And now I am remembering that I left that argument in there just for that test, because I was too afraid of splitting up the test strings, which I couldn't really edit very well (they have all kinds of interesting arguments in them). We could make the default be FALSE, although that would mean yet another thing to document as a change from D6 to D7. Or you could take a stab at breaking up those strings. I can't do it in my editing setup.
Comment #34
duellj CreditAttribution: duellj commentedI've tested the patch, and both the search changes and the testing are working properly. I can verify the following:
-Search correctly handles complex numbers
-Tests pass correctly with patch
-Tests fail without patch
Comment #35
douggreen CreditAttribution: douggreen commented@jhodgdon if you have the energy, I'd prefer that remove the extra argument and fix the test, but I'll leave this RTBC and not fight very hard.
Comment #36
jhodgdonOK, I'll see what I can do. If it's impossible/nearly so, I may decide not to though. Last time I looked, there were many non-Latin characters in that part of the tests that I couldn't edit properly, and I didn't see a way to break it up into smaller chunks, but we'll see.
Comment #37
jhodgdonI guess another option would be to make the default of the argument go the other way, and pass in FALSE (for no truncate) from the test. In that case, we would need to document this function change on the module upgrade guide (since the default behavior would be different from D6).
Comment #38
douggreen CreditAttribution: douggreen commentedMy suggestion to remove the argument is that we have extra code in core, that is only there because our tests need it. Any extra function argument, whether the default or not, has this same problem.
Comment #39
jhodgdonOK, point taken. I'll see what I can do about splitting up those strings in the test.
Comment #40
jhodgdonHmmm...
The problem is the file modules/search/tests/UnicodeTest.txt
I don't think I have an editor that can edit this file, because it just looks like a bunch of non-printable characters on my screen (I tried several editors in both Windows and Ubuntu Linux). It would need to be truncated to at most 50-character lines to work with the proposed changes to search_simplify.
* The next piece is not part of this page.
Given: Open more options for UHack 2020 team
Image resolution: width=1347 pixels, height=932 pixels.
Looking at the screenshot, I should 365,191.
Does anyone have an editor/system that can handle this file? Maybe we should ask chx, who put these characters in on this issue:
#604002: Poor search support of some Unicode scripts
to see if he can perhaps truncate them to 50 character lines?
Comment #41
jhodgdonOK, I've fixed the test so that it breaks the strings up into shorter ones before trying search_simplify() on them. This way we don't have to modify that unicode text file. I also added a bunch of comments to the test, because it took me a bit to figure out what was going on.
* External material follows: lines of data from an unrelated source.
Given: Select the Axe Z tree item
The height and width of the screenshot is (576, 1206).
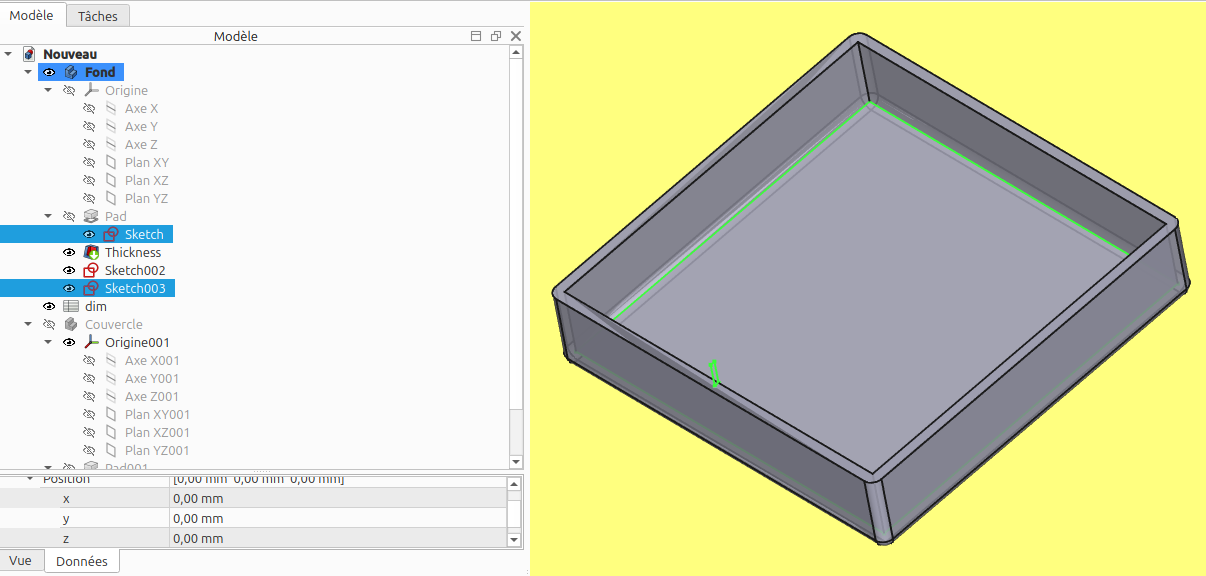Looking at the screenshot, I should tap(141, 144).
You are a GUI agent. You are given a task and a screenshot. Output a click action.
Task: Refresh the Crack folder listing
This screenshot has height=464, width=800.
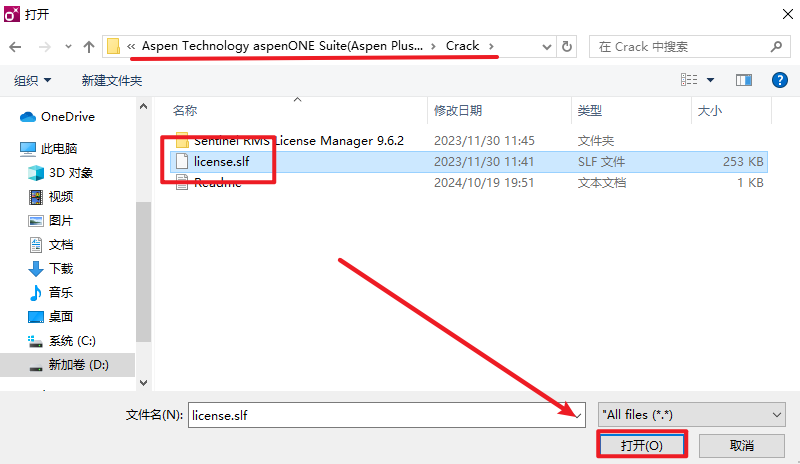point(567,47)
The search simplify test now passes for me. Let's see what the test bot says...
Comment #42
jhodgdonComment #43
jhodgdonOh. I also found some trailing spaces in search.test and removed those (I changed my editor settings so they are showing up in BRIGHT RED and they are hard to miss...)
Comment #44
jhodgdon#41: 74673-v41.patch queued for re-testing.
Comment #45
jhodgdon#41: 74673-v41.patch queued for re-testing.
Comment #46
jhodgdon#41: 74673-v41.patch queued for re-testing.
Comment #47
jhodgdon#41: 74673-v41.patch queued for re-testing.
Comment #49
jhodgdonHere's a reroll. Patch still could use a review...
Comment #50
jhodgdonWhoops. I guess I didn't attach that last reroll. Here's a reroll.
Comment #51
jhodgdonIn case someone wants to review this patch, here's a summary of what the patch does:
- search_simplify() now truncates everything to 50 characters, because the word index db table only stores 50 characters. This means that both at indexing time and search time, characters past 50 are ignored, and they can match. As things were previously, that was only done at indexing time (implicitly when you saved the word in the index db), so longer words wouldn't come up as search matches.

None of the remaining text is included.